O arquiteto Miguel Rodríguez, da empresa Basurama, falou sobre um projeto de reutilização de lixo urbano para a produção de móveis e brinquedos. A iniciativa surgiu com o objetivo de transformar a Praça José Brás, na região Central de São Paulo, em um espaço de convivência, no qual adultos e crianças pudessem usufruir de um local arborizado e com brinquedos e bancos feitos com material reutilizado.

O tema central do projeto era a revitalização e a conscientização da população sobre o descaso com a praça, incentivando a promoção de ações de preservação urbana.

 O artista Zezão, famoso por seus grafites nos muros de São Paulo
O artista Zezão, famoso por seus grafites nos muros de São Paulo

Já o artista Zezão, que trabalha com grafite, escolheu o espaço subterrâneo para mostrar sua arte, além de favelas e locais abandonados. “Faço arte para aqueles que não têm acesso a ela. Além disso, como um protesto, para que as autoridades percebam a importância de cuidar desses espaços que, embora tenham pouca ou nenhuma circulação, fazem parte da cidade”.

 A arquiteta espanhola Belinda Tato
A arquiteta espanhola Belinda Tato

Também esteve presente no evento a arquiteta espanhola Belinda Tato, da empresa Ecosistema Urbano, que abordou a questão de tornar o espaço público um local de encontro, no qual as pessoas possam reunir a família e conversar. Ela também apresentou alguns trabalhos da empresa em vários países.
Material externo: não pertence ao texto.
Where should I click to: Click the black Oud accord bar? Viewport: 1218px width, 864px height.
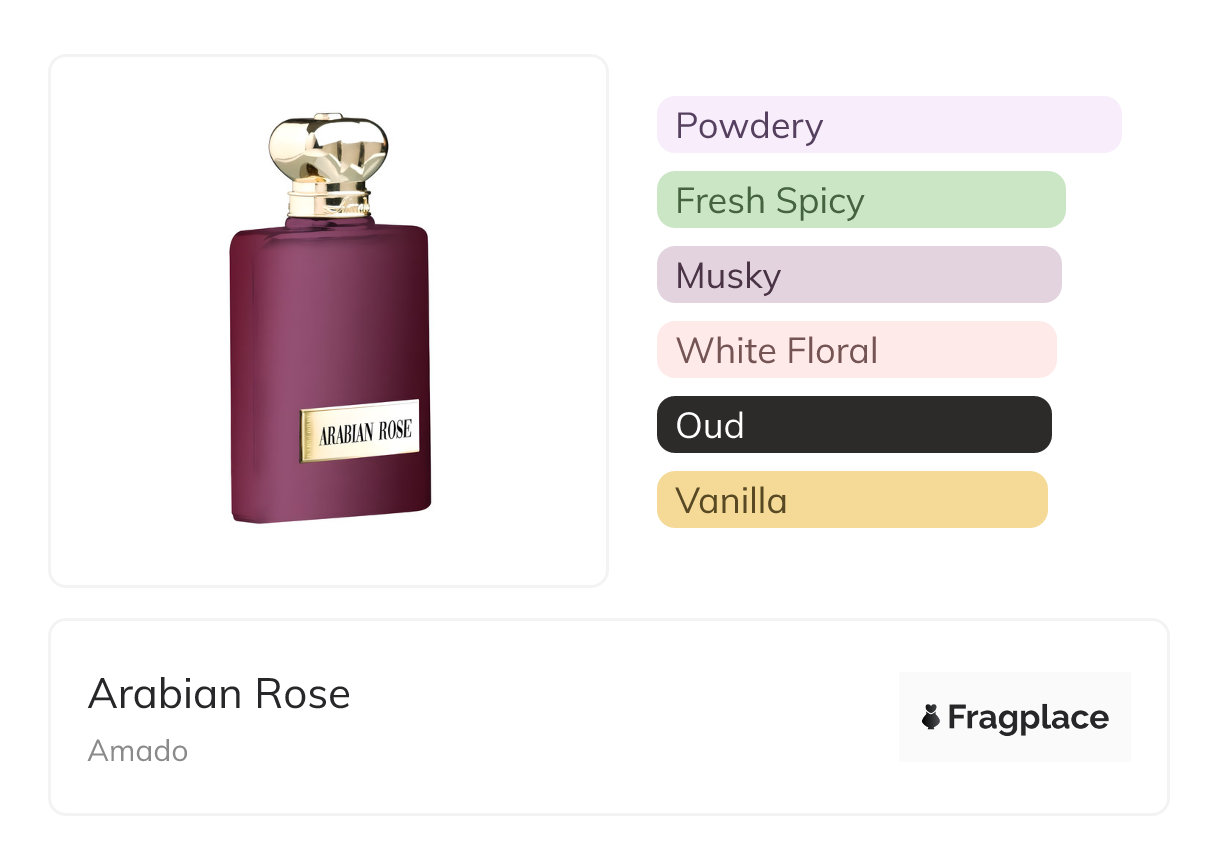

A arquiteta acredita que a área da arquitetura exige a multidisciplinaridade abordada pela profa. Mônica Moura. “O trabalho do arquiteto, ao contrário do que muitos pensam, não deve ser isolado. Temos que trabalhar com profissionais dos mais variados setores, interagir, conhecer. Isso é fundamental para o profissional contemporâneo”, disse.

Representantes do Estúdio Bijari também participaram das mesas de discussões e apresentaram alguns de seus trabalhos de conscientização sobre o uso de boas políticas para a revitalização, restauração e utilização do espaço público. “Muitos preferem nos ver como ‘baderneiros’, mas, na verdade, nós só queremos alertar sobre o descaso com as pessoas menos favorecidas no momento em que os órgãos públicos decidem fazer seus projetos urbanos. Muitas famílias ficam desabrigadas, por exemplo, para que seja construído um shopping. É sobre isso que queremos conscientizar a população: a arquitetura e o desenvolvimento urbano têm de estar ligados com o social”, ressaltou.

Outros nomes da área também estiveram presentes no evento, como Carlos Arroyo (Madri), Guilherme Wisnik (SP), Andrés Jaque (Madri), Fernando Viegas e Fábio Valentin (UMA Arquitetos).